### DATA LISTING
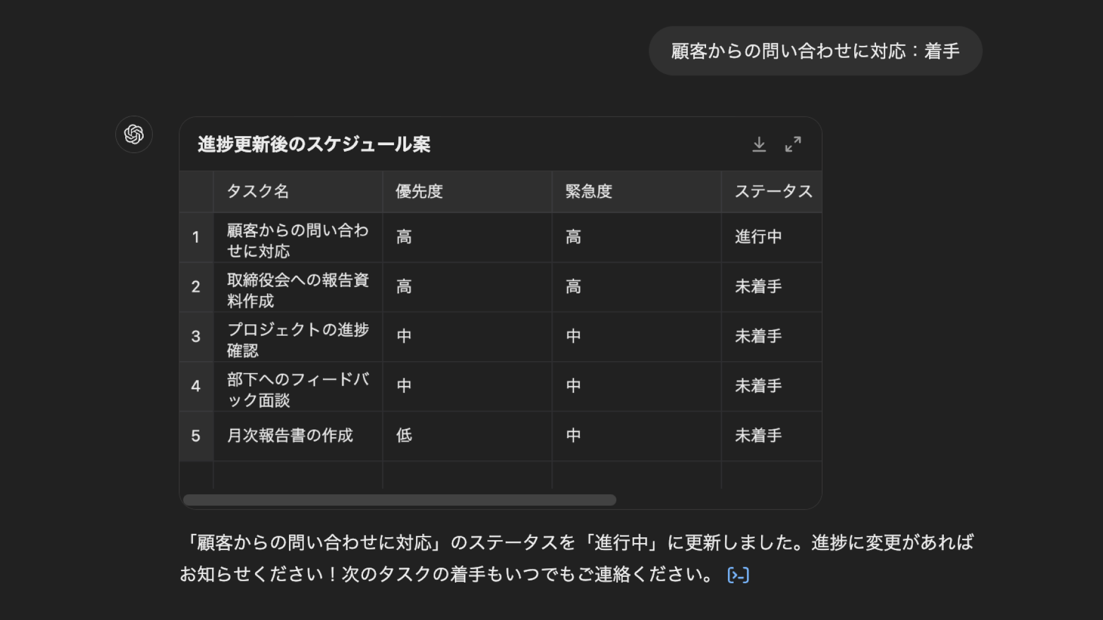
Task: Select row number 2
Action: [x=196, y=286]
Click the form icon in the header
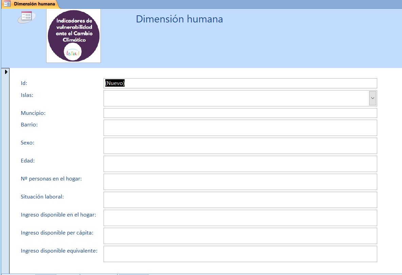The width and height of the screenshot is (402, 275). click(26, 17)
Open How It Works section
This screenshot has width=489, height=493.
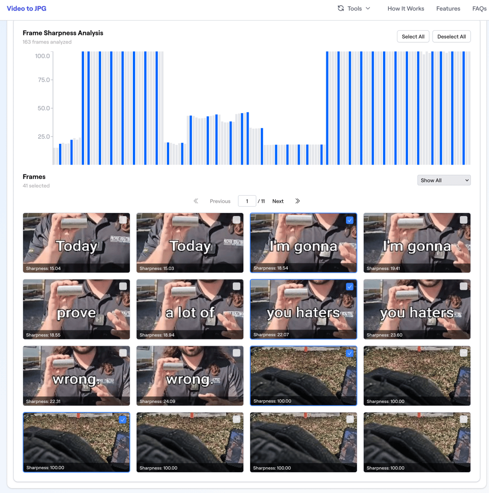(x=405, y=9)
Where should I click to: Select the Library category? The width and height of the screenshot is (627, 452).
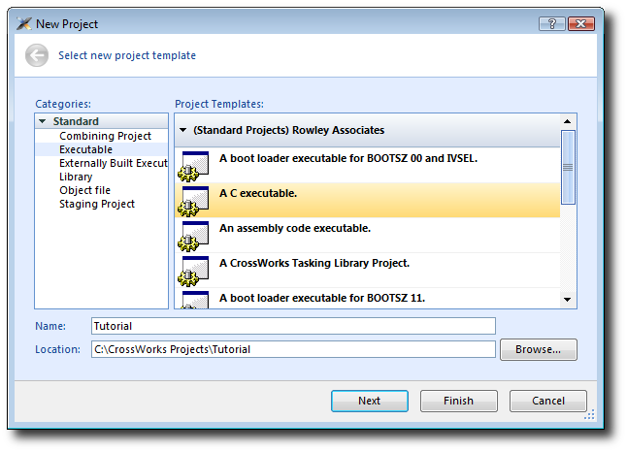click(76, 177)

### THE PROBLEM
Reproduce all of the material above verbatim, leaving out the pictures.

### RESPONSE FOR THIS EXERCISE
Task: Select row number 2
Action: [x=196, y=286]
Click the form icon in the header
The width and height of the screenshot is (402, 275). click(26, 17)
Open How It Works section
This screenshot has width=489, height=493.
(x=405, y=9)
Where should I click to: Select the Library category? The width and height of the screenshot is (627, 452).
click(76, 177)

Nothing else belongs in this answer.